Document extract.
As my church goes through a series on Genesis 1-3, there's a danger of becoming "nearsighted" by focusing so much on the first few chapters that we start to miss the message of the rest of the book. I only say that because I'm guilty of doing it myself. But the practice of cross-referencing in the text of Scripture as the preacher preaches paid off again today, because a new connection jumped out.
There are two parts of the Hebrew Bible where the technical word "created" is used again and again, as always with God as the creator: Genesis 1 and Isaiah 40-55. That initial connection is true for other words as well. In particular, the statement that the earth was "without form" in Genesis 1:2 is echoed in this section of Isaiah as well. First in Isaiah 44:2 YHWH states "I formed you from the womb", and the calling of this figure is focused in the later passage:
Just as many were astonished at you,
So His visage was marred more than any man,
And His form more than the sons of men;
So shall He sprinkle many nations.
Kings shall shut their mouths at Him;
For what had not been told them they shall see,
And what they had not heard they shall consider.
Who has believed our report?
And to whom has the arm of the LORD been revealed?
For He shall grow up before Him as a tender plant,
And as a root out of dry ground.

Provided records.
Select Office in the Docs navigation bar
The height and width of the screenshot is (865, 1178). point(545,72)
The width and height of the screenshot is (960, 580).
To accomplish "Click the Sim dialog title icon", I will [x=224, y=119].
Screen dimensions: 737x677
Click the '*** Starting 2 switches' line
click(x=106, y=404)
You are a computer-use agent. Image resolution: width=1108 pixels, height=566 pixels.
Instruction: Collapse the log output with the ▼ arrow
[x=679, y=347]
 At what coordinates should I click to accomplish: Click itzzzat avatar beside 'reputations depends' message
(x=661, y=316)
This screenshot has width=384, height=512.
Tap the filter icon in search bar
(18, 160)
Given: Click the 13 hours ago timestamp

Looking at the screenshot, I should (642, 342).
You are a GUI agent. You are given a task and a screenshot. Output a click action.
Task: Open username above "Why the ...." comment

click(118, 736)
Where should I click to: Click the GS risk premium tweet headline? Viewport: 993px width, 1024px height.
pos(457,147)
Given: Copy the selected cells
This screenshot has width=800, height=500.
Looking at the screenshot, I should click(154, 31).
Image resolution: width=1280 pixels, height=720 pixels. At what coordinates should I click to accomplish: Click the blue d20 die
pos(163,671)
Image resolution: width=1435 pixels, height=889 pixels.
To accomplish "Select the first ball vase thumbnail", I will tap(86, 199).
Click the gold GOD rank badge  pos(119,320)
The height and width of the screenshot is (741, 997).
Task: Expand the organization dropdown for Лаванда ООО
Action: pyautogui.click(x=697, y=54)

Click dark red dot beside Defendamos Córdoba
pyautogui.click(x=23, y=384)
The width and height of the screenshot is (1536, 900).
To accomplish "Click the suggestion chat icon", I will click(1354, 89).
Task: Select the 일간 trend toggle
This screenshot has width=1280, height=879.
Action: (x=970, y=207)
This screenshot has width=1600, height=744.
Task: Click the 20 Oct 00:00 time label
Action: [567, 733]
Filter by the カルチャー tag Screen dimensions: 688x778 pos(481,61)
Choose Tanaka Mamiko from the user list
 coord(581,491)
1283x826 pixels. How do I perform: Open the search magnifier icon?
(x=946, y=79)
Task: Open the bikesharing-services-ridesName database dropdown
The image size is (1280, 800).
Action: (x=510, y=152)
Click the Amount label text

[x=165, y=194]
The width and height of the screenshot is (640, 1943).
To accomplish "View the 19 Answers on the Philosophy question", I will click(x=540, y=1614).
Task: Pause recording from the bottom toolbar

Complete the following.
(a) In the post on Genesis and Isaiah, which two parts of the Hebrew Bible use the word "created" again and again?
(b) Please copy the post on Genesis and Isaiah word for word, from "There are two" up to and including "they shall consider.".

Answers by item number.
(a) Genesis 1 and Isaiah 40-55.

(b)
There are two parts of the Hebrew Bible where the technical word "created" is used again and again, as always with God as the creator: Genesis 1 and Isaiah 40-55. That initial connection is true for other words as well. In particular, the statement that the earth was "without form" in Genesis 1:2 is echoed in this section of Isaiah as well. First in Isaiah 44:2 YHWH states "I formed you from the womb", and the calling of this figure is focused in the later passage:
Just as many were astonished at you,
So His visage was marred more than any man,
And His form more than the sons of men;
So shall He sprinkle many nations.
Kings shall shut their mouths at Him;
For what had not been told them they shall see,
And what they had not heard they shall consider.